__DOCUMENT SECTION__.
* * * *

Build MyWealth works with professionals who are not yet retired but who recognise that the transition from earning to drawing requires coordination across superannuation, tax, insurance, and estate structures. The question at this stage is not “when can I retire?” The question is “have I positioned every structure to work as efficiently as possible before I stop working?”
This page covers the three core pre-retirement strategies for high-income professionals: transition to retirement (TTR), downsizing contributions, and pre-retirement super maximisation. It does not cover post-retirement drawdown, pension phase income streams, or aged care planning. Those are separate conversations that follow once a retirement date is confirmed.
Transition to Retirement: Not What It Was, Still Worth Understanding
Transition to retirement strategies changed materially after 1 July 2017 when the government removed the tax exemption on earnings supporting TTR income streams. Before that date, TTR pensions were a straightforward arbitrage: move super into pension phase, pay zero tax on investment earnings, salary sacrifice pre-tax income back in, and pocket the tax differential. That arbitrage is closed. TTR income streams in the pre-retirement phase are now taxed at up to 15% on earnings, the same rate as accumulation phase.
The strategy still works for specific client profiles, but the threshold is higher. A TTR strategy is generally worth modelling for professionals who are aged 60 or older, are still working (full time or part time), have a marginal tax rate above 30%, and have sufficient superannuation balance to generate meaningful income stream payments within the legislated 4% to 10% annual payment range.
The mechanics: you open a TTR income stream using a portion of your super (minimum balance requirements apply, typically $10,000 to $30,000 depending on the fund). You continue working and receiving employer SG contributions into your accumulation account. The TTR income stream pays you between 4% and 10% of the account balance per year. If you are 60 or older, those payments are tax-free income to you personally. Meanwhile, you salary sacrifice an equivalent amount back into super, which is taxed at 15% (or 30% if Division 293 applies). The net effect is a tax saving equal to the difference between your marginal rate and the contributions tax rate, multiplied by the amount cycled through the strategy.
Illustrative scenario: A senior architect aged 62, earning $320,000, transfers $400,000 from accumulation into a TTR income stream. She draws the maximum 10% ($40,000) as tax-free income. She salary sacrifices $40,000 of her pre-tax salary into her accumulation account. Her take-home pay stays the same. The salary sacrifice is taxed at 15% ($6,000) instead of her marginal rate of 47% ($18,800). The annual tax saving is approximately $12,800 before Division 293 considerations. Over five years to retirement, this compounds to over $64,000 in additional super, even before investment returns on the recycled amounts. This is a general illustration only and does not represent an actual client outcome.

* * * *

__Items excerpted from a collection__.
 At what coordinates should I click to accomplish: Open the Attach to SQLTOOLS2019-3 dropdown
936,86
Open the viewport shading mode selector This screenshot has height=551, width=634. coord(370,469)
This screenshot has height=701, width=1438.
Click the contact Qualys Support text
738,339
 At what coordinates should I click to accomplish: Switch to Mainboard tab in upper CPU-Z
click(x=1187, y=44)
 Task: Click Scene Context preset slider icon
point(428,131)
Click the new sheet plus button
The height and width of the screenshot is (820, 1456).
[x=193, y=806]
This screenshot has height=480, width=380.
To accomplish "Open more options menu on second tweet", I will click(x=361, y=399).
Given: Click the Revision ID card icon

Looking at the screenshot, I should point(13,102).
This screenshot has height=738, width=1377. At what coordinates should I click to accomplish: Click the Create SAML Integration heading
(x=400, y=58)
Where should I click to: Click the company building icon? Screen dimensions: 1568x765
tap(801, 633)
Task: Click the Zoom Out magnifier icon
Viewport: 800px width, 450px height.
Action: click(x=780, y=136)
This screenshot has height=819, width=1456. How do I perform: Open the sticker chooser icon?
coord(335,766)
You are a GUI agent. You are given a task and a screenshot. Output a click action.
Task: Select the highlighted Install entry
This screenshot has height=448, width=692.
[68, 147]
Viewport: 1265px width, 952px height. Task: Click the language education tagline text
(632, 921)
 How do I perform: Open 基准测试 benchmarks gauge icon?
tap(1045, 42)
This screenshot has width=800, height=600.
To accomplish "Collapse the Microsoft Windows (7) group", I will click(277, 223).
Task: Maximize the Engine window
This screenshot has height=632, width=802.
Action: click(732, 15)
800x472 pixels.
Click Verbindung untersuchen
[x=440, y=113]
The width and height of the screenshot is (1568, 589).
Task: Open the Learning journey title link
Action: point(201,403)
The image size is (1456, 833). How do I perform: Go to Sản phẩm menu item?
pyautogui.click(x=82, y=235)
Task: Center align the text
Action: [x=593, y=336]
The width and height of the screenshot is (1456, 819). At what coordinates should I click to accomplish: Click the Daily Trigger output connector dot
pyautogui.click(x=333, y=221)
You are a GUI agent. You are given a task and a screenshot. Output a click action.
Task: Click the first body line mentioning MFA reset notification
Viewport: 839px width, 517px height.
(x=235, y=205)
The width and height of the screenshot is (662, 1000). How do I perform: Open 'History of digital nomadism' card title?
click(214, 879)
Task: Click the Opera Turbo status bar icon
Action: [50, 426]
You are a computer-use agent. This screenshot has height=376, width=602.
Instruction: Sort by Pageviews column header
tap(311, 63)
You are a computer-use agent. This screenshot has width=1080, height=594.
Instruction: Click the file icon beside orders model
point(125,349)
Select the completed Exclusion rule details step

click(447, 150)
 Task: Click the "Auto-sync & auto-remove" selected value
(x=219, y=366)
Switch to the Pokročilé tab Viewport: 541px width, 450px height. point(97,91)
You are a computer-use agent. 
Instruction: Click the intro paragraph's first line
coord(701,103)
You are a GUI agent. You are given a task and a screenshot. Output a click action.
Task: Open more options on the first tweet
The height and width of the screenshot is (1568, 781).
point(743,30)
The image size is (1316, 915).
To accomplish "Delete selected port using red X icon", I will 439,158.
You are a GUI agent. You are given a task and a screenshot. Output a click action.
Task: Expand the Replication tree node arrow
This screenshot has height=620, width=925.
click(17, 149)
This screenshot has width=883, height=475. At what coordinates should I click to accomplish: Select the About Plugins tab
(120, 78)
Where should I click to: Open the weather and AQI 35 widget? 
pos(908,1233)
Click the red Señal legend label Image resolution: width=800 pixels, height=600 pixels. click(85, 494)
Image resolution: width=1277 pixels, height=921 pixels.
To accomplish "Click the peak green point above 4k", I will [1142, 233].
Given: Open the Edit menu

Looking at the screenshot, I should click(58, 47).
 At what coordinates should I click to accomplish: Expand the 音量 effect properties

* * * *

__TASK REQUIREMENTS__.
A – According to the page on pre-retirement strategies, on what date did transition to retirement strategies change materially?
B – Transcribe the passage of the pre-retirement strategies page between "This page covers" and "date is confirmed.", inclusive.
The items are separate material from the page on pre-retirement strategies.

__WORKED ANSWERS__.
A – 1 July 2017.

B –
This page covers the three core pre-retirement strategies for high-income professionals: transition to retirement (TTR), downsizing contributions, and pre-retirement super maximisation. It does not cover post-retirement drawdown, pension phase income streams, or aged care planning. Those are separate conversations that follow once a retirement date is confirmed.